* **Records supplied**
╭──

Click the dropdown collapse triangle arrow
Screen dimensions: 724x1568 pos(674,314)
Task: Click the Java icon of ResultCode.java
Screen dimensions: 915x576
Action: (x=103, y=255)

╰──

* **Action item**
Write the entries again, exactly as they stand.

* **Solution to the exercise**
Click the dropdown collapse triangle arrow
Screen dimensions: 724x1568 pos(674,314)
Task: Click the Java icon of ResultCode.java
Screen dimensions: 915x576
Action: (x=103, y=255)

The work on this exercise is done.